- REQUIRED ACTIONS
1 > According to the Vowpal Wabbit release announcement, what license is the code released under?
2 > Reproduce the stretch of the Vowpal Wabbit release announcement from "We are releasing" through "been working on.".

- TEXT UNDER STUDY
Vowpal Wabbit Code Release

We are releasing the Vowpal Wabbit (Fast Online Learning) code as open source under a BSD (revised) license. This is a project at Yahoo! Research to build a useful large scale learning algorithm which Lihong Li, Alex Strehl, and I have been working on.

To appreciate the meaning of “large”, it’s useful to define “small” and “medium”. A “small” supervised learning problem is one where a human could use a labeled dataset and come up with a reasonable predictor. A “medium” supervised learning problem dataset fits into the RAM of a modern desktop computer. A “large” supervised learning problem is one which does not fit into the RAM of a normal machine. VW tackles large scale learning problems by this definition of large. I’m not aware of any other open source Machine Learning tools which can handle this scale (although they may exist). A few close ones are:

  1. IBM’s Parallel Machine Learning Toolbox isn’t quite open source. The approach used by this toolbox is essentially map-reduce style computation, which doesn’t seem amenable to online learning approaches. This is significant, because the fastest learning algorithms without parallelization tend to be online learning algorithms.

- PROVIDED MATERIAL
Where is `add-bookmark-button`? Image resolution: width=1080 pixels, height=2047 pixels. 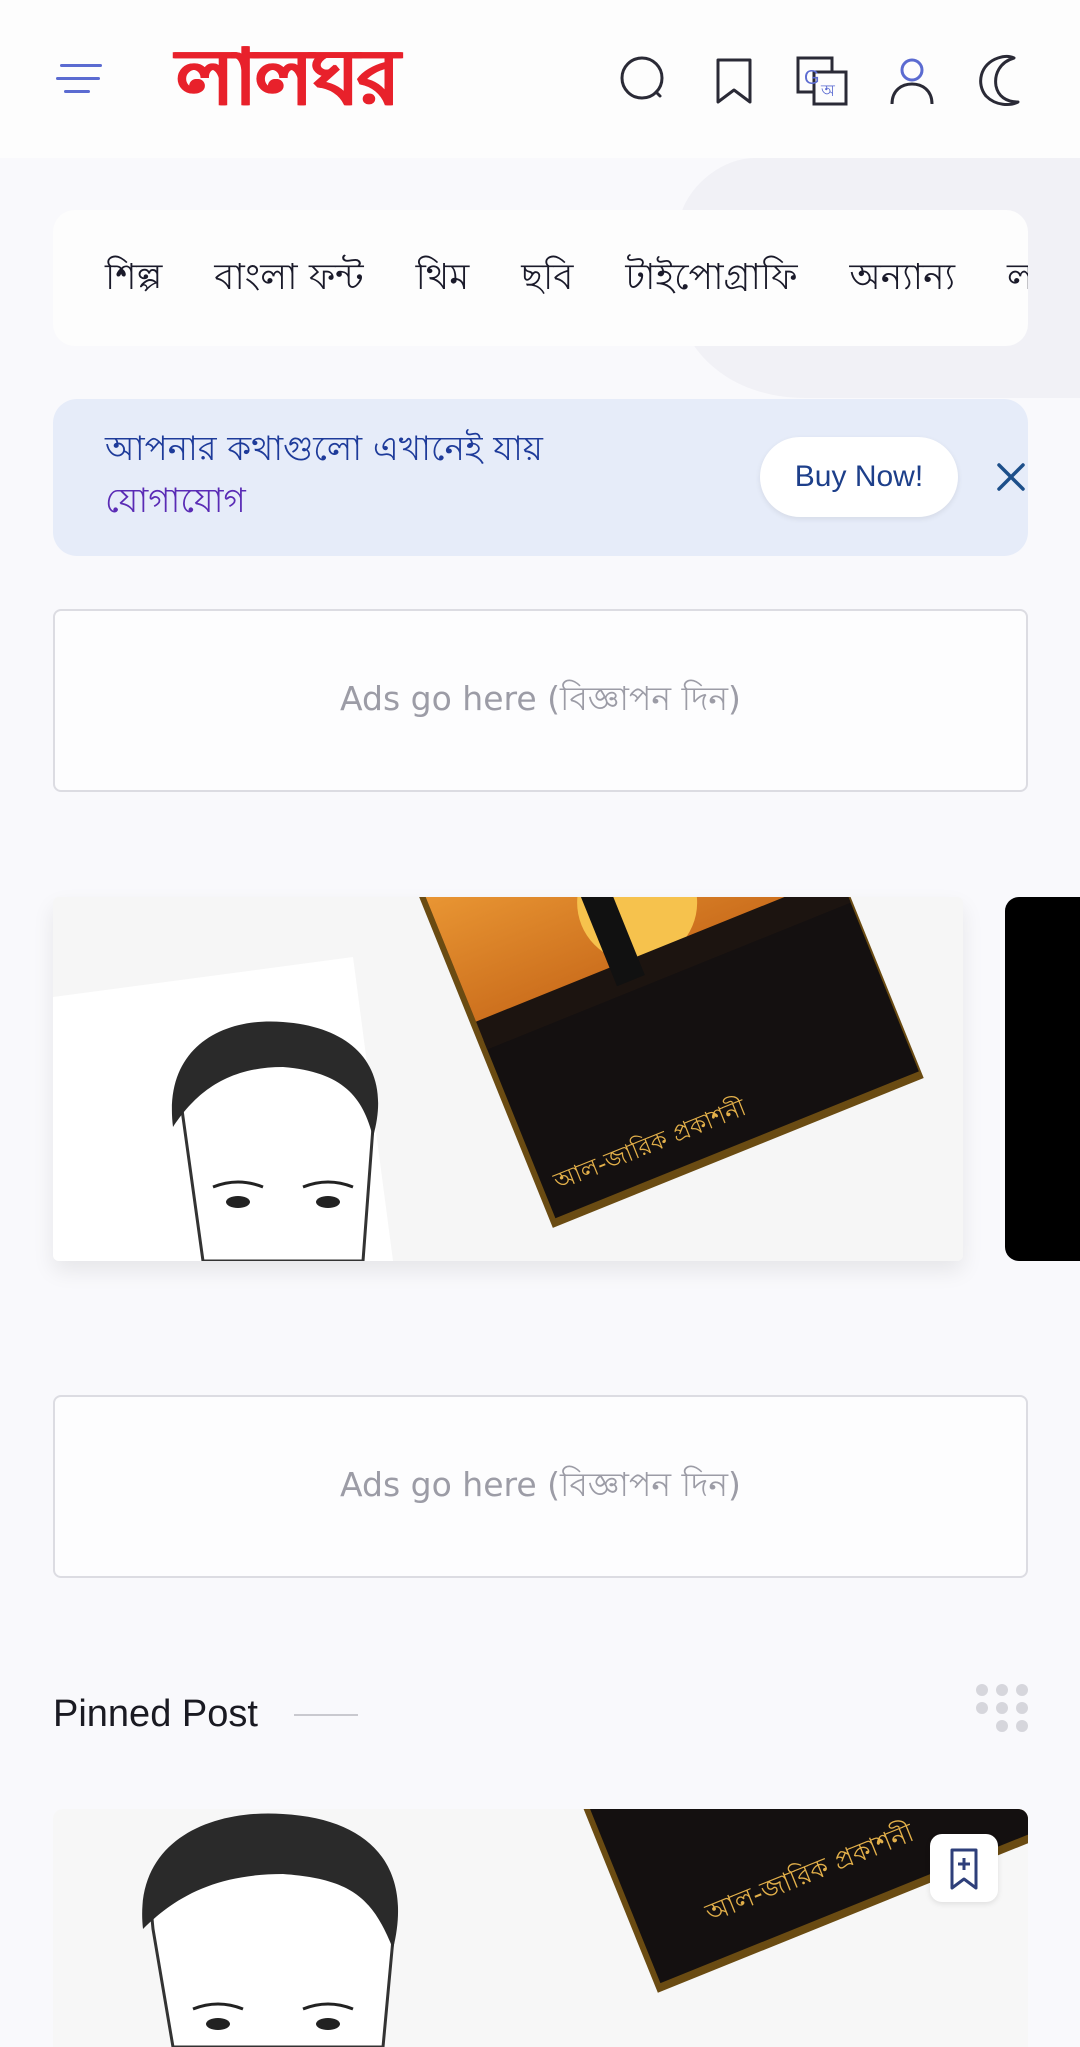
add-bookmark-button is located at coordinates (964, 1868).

- OUTPUTS FOR THE TASKS
1 > A BSD (revised) license.

2 >
We are releasing the Vowpal Wabbit (Fast Online Learning) code as open source under a BSD (revised) license. This is a project at Yahoo! Research to build a useful large scale learning algorithm which Lihong Li, Alex Strehl, and I have been working on.